• _Problem details_
Within the data below, find the string "nodes" and return each line where it occurs.

Pixel coordinate grounding data:
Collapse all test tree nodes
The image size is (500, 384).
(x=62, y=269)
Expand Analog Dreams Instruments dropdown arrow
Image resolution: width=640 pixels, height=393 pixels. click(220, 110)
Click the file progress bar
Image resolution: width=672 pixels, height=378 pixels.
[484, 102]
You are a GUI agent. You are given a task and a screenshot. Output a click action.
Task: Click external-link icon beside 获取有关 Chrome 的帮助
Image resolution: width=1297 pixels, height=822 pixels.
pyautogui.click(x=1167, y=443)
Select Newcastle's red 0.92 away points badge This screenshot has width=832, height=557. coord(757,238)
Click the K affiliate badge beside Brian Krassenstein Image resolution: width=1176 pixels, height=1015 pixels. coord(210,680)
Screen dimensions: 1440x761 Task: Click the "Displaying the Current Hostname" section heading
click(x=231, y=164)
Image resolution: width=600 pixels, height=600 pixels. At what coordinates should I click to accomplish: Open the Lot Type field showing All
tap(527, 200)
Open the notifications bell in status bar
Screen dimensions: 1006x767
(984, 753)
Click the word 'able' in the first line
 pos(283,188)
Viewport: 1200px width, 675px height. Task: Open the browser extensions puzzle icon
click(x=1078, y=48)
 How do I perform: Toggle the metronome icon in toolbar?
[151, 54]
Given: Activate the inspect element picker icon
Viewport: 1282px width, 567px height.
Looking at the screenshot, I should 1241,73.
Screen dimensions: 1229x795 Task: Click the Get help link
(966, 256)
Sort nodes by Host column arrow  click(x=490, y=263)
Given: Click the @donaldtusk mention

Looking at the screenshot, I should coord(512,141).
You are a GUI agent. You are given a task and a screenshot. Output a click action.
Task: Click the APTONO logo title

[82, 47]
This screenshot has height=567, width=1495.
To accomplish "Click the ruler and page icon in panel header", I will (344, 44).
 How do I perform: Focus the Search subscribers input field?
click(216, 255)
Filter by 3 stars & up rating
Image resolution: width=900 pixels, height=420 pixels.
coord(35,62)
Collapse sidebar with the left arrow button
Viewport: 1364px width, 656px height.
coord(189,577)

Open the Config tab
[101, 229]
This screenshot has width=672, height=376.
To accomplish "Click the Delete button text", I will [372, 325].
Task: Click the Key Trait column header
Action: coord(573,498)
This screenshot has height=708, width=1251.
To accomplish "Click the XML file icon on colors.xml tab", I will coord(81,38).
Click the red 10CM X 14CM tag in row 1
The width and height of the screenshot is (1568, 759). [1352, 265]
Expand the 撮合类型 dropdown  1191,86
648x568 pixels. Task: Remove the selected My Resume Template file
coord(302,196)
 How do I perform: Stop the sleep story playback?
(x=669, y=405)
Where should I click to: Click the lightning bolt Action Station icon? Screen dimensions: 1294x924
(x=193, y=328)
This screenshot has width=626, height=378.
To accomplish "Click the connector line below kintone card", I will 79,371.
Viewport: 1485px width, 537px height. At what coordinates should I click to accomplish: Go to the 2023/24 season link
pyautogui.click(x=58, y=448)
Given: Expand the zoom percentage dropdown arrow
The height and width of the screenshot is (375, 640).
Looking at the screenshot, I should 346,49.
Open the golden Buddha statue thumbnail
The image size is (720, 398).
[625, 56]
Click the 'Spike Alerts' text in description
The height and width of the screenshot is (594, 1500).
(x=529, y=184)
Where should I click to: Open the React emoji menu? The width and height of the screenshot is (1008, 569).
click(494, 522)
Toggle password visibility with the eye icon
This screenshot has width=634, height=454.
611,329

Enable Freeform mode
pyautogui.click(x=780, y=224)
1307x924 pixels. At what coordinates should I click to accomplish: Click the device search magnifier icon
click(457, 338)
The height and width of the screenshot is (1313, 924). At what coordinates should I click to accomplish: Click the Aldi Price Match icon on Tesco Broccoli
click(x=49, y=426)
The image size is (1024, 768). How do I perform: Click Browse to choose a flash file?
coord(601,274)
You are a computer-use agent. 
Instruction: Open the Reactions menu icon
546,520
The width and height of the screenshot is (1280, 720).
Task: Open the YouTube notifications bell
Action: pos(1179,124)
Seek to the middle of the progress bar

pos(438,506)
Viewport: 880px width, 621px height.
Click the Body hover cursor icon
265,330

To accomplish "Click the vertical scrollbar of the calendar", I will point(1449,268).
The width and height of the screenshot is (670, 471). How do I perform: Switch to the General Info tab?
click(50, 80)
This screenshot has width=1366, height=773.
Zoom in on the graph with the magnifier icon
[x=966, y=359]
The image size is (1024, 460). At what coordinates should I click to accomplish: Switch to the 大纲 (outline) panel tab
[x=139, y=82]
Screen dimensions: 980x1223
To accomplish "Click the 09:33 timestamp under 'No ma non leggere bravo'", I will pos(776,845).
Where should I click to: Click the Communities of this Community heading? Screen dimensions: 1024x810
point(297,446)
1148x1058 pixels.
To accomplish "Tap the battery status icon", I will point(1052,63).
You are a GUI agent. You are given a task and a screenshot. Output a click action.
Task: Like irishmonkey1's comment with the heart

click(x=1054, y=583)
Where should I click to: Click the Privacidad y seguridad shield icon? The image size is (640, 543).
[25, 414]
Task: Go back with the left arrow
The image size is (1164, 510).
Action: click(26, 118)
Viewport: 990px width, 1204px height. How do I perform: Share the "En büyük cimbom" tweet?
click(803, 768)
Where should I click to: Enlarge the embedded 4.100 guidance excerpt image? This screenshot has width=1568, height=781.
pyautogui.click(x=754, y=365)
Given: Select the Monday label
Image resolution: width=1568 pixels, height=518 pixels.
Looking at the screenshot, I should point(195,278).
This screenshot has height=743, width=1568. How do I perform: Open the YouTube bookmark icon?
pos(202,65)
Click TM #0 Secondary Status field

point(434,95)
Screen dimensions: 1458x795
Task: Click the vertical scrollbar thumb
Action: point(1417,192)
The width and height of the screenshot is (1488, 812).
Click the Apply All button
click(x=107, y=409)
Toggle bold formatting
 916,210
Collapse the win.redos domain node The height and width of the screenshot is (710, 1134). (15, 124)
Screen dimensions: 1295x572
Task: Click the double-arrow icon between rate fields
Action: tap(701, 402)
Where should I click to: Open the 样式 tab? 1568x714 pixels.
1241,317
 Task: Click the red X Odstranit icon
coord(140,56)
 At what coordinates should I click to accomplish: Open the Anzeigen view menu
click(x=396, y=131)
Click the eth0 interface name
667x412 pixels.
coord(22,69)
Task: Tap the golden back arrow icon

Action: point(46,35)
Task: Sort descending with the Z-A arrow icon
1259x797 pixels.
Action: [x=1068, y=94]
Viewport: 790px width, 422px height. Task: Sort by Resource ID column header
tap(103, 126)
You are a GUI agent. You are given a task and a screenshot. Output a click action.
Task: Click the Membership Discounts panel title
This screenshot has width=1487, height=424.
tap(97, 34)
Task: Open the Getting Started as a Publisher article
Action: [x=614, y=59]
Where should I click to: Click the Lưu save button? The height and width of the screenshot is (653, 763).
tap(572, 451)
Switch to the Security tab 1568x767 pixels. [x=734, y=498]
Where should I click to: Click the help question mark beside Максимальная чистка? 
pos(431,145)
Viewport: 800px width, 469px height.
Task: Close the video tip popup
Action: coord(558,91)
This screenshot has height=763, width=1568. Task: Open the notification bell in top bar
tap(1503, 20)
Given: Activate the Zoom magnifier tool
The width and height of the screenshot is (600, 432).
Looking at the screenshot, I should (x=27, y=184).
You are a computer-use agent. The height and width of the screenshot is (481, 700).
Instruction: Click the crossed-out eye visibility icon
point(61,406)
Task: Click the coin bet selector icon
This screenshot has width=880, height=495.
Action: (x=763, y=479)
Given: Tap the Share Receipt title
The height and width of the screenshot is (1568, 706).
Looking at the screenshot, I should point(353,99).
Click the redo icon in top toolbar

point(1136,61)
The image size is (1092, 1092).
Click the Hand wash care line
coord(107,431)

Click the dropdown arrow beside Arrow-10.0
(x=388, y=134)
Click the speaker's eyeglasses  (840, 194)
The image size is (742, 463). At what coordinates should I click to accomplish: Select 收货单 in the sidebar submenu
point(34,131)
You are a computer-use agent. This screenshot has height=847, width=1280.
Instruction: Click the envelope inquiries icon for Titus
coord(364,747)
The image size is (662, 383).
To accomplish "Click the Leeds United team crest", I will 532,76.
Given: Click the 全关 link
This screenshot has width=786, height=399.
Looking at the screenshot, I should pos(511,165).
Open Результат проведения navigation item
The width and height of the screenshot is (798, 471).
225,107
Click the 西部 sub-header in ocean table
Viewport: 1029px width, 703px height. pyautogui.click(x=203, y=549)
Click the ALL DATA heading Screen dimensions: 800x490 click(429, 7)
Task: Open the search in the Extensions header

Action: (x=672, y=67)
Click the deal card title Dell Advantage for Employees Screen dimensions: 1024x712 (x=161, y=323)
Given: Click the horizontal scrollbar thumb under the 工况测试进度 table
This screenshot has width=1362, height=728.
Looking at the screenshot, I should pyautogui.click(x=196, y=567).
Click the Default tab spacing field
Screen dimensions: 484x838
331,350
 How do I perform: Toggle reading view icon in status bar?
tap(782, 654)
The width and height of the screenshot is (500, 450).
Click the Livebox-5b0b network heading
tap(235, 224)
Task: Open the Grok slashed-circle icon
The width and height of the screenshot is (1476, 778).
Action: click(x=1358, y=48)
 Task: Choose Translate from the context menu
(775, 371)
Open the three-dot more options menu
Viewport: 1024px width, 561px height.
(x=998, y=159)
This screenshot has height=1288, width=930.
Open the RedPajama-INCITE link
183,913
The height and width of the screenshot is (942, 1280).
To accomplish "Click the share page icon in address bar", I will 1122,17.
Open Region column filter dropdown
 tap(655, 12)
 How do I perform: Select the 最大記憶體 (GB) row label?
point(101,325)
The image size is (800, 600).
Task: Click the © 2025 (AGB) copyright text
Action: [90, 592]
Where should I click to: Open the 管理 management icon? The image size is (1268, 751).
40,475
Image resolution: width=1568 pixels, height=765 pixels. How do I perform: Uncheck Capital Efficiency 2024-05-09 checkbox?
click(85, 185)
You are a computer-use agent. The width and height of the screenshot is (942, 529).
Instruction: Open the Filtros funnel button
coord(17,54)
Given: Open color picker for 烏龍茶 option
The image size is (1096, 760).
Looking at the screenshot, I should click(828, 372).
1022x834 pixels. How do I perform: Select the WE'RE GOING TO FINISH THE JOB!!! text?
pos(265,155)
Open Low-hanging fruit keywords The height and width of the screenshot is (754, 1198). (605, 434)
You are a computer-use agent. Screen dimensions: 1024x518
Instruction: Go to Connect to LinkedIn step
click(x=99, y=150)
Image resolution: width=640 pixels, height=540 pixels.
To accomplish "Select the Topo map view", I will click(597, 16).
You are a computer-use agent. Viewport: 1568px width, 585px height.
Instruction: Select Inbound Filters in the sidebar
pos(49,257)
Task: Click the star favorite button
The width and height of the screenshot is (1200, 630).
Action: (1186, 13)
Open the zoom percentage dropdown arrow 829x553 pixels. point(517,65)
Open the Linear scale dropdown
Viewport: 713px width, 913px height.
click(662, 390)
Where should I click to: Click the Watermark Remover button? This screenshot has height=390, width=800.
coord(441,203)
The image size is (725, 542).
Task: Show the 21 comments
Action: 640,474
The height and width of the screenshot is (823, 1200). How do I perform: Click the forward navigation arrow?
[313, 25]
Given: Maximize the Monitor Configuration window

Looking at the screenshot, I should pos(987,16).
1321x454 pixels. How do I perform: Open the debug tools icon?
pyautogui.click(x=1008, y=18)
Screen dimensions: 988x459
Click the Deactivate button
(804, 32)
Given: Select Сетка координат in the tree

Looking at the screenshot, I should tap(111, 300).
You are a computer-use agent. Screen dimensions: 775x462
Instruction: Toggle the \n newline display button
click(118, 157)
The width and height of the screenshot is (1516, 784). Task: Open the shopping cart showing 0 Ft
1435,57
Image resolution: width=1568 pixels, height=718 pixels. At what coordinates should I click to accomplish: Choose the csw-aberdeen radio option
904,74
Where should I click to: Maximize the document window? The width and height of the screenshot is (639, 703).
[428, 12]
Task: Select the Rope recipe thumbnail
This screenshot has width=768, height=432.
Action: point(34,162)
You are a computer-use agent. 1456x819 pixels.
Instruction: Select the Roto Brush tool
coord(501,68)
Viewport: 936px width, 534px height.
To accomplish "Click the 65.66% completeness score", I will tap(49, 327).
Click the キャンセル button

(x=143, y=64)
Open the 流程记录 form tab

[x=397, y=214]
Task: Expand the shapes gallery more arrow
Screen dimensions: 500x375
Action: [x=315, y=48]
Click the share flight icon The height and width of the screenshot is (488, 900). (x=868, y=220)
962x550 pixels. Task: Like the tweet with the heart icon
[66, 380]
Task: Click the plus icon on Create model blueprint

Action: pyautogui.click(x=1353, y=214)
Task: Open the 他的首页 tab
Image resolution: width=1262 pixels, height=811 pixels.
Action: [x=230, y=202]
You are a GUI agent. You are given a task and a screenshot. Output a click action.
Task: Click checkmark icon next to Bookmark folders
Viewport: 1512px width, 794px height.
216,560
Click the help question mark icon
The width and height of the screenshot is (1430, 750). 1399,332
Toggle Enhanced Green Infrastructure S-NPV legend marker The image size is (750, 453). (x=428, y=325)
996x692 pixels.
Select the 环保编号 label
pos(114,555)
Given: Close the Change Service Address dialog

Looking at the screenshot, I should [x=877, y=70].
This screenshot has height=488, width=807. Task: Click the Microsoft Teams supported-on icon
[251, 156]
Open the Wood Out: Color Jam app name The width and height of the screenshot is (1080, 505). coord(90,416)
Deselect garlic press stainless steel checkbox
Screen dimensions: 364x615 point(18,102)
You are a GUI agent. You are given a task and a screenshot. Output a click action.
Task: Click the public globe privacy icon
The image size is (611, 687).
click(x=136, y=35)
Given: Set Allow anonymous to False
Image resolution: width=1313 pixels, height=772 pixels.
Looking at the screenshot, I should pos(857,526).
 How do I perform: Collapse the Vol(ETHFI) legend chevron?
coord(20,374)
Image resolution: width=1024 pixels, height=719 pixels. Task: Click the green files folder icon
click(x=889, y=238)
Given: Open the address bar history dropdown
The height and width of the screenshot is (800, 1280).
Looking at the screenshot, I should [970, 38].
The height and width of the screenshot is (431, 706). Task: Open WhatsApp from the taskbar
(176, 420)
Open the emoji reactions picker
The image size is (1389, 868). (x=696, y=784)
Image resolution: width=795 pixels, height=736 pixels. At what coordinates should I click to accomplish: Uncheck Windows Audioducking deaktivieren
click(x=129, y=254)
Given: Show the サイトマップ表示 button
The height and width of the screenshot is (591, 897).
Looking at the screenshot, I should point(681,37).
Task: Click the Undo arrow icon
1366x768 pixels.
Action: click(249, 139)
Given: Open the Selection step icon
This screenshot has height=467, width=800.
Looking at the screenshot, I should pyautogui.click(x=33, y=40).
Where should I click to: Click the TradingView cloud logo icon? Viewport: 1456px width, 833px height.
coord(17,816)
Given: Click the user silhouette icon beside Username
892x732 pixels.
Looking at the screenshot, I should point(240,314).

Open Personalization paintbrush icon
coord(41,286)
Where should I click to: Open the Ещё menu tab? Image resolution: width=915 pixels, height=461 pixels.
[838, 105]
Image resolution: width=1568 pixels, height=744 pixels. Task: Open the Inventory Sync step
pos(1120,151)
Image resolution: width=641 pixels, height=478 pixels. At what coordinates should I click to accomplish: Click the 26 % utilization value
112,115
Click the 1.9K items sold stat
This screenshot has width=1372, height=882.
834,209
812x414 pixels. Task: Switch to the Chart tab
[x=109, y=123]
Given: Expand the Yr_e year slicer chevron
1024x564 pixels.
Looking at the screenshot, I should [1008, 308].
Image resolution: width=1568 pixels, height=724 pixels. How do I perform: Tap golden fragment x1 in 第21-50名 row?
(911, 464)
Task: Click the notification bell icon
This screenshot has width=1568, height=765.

• _Written solution_
Collapse all test tree nodes
Sort nodes by Host column arrow  click(x=490, y=263)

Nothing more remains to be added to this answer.